◆ **Request 1**: Print the passage of the "scraggy" dictionary entries below between "Douglas Harper's Etymology" and "or thin, scrawny.", inclusive.

The Collaborative International Dictionary
Scraggy

Scraggy \Scrag"gy\, a. [Compar. Scragger; superl. Scraggiest.]

  1. Rough with irregular points; scragged. ``A scraggy rock.''
    --J. Philips.

  2. Lean and rough; scragged. ``His sinewy, scraggy neck.''
    --Sir W. Scott.

Douglas Harper's Etymology Dictionary
scraggy

early 13c., "rough, jagged" (figurative); 1570s, of landscape, "rough, rugged, stumpy;" 1610s, of persons, "gaunt and wasted, lean, thin, bony;" see scrag + -y (2), and compare scroggy, scraggly. In Scottish, scranky. Related: Scragginess.

Wiktionary
scraggy

a. 1 rough and irregular; jagged. 2 lean or thin, scrawny.

WordNet
scraggy
  1. adj. having unattractive thinness; "a child with skinny freckled legs"; "a long scrawny neck" [syn: scrawny, skinny, underweight, weedy]

  2. having a sharply uneven surface or outline; "the jagged outline of the crags"; "scraggy cliffs" [syn: jagged, jaggy]

  3. [also: scraggiest, scraggier]

Usage examples of "scraggy".

◆ **Request 2**: Return each line of the records below that contains the string "perform".

◆ **Exercise data**:

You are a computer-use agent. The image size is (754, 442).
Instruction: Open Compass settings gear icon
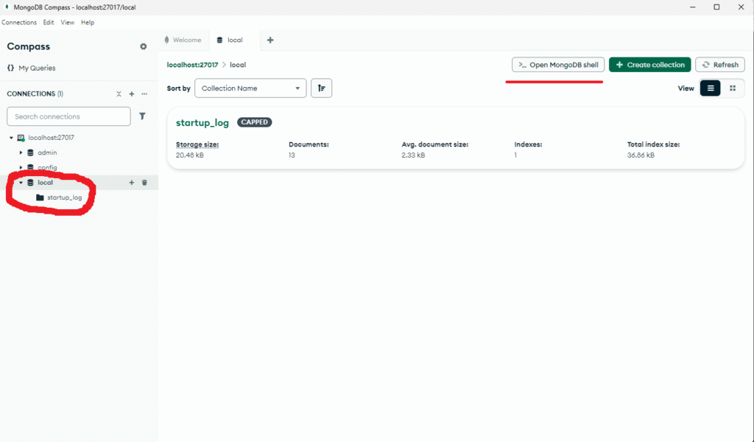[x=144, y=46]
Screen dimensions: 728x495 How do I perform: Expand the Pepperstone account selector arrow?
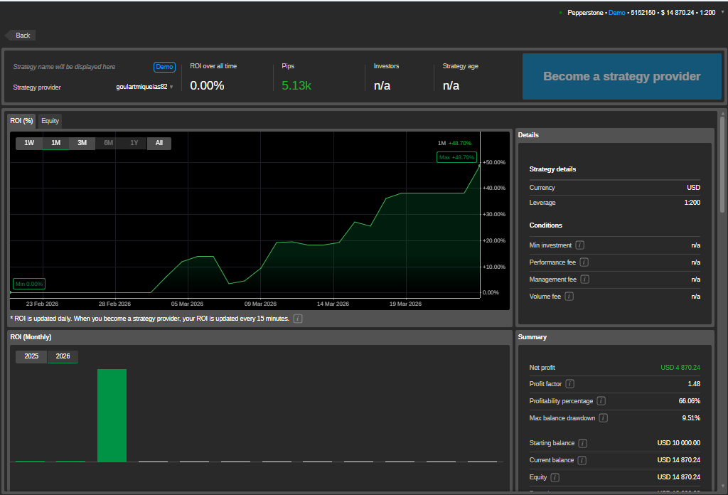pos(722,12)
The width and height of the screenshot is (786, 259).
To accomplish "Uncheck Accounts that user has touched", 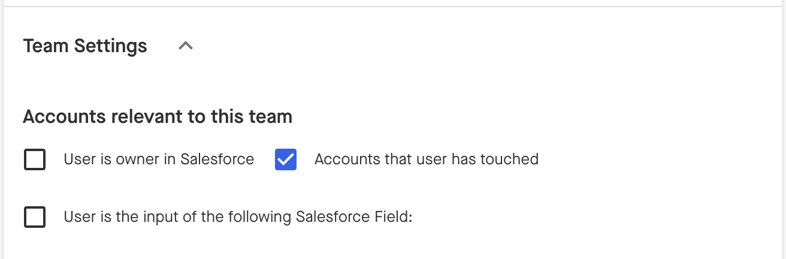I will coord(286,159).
--
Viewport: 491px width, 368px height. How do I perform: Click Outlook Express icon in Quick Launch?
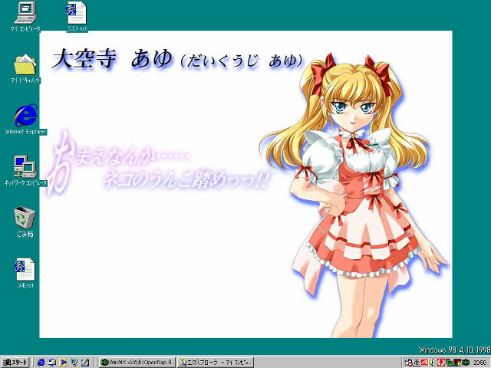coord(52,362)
---
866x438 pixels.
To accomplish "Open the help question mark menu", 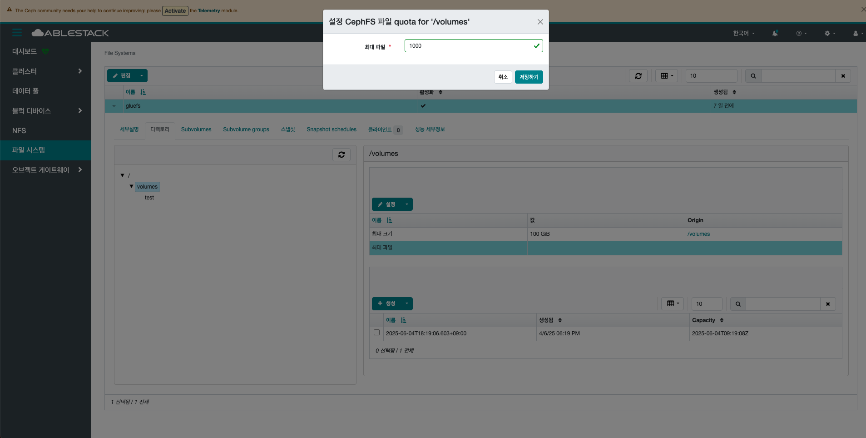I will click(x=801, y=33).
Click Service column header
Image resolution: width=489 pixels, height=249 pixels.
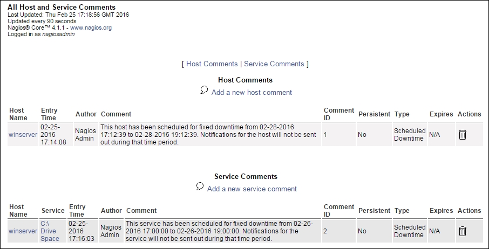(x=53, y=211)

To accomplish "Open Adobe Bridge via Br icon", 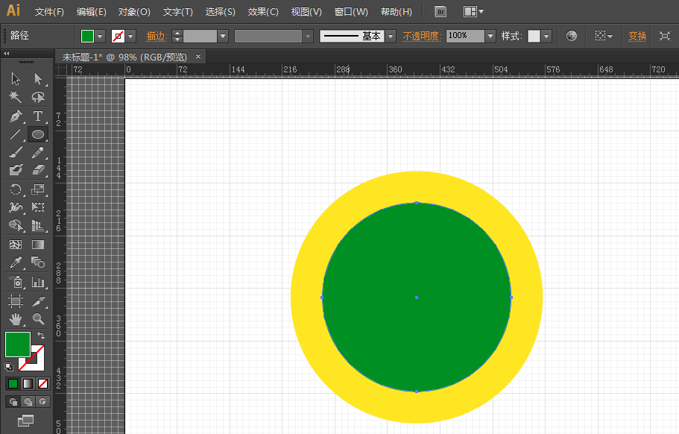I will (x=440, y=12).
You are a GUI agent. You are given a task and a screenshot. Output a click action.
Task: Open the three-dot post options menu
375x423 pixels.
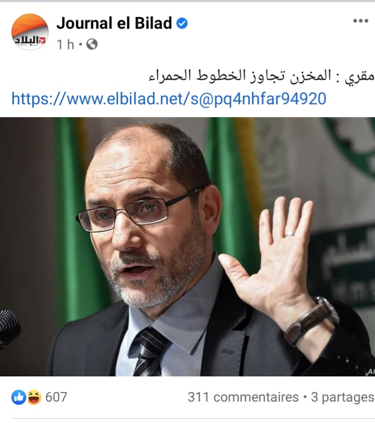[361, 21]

◆ **Problem solution 1**:
Douglas Harper's Etymology Dictionary
scraggy

early 13c., "rough, jagged" (figurative); 1570s, of landscape, "rough, rugged, stumpy;" 1610s, of persons, "gaunt and wasted, lean, thin, bony;" see scrag + -y (2), and compare scroggy, scraggly. In Scottish, scranky. Related: Scragginess.

Wiktionary
scraggy

a. 1 rough and irregular; jagged. 2 lean or thin, scrawny.

◆ **Problem solution 2**:
Screen dimensions: 728x495 How do I perform: Expand the Pepperstone account selector arrow?
Viewport: 491px width, 368px height. How do I perform: Click Outlook Express icon in Quick Launch?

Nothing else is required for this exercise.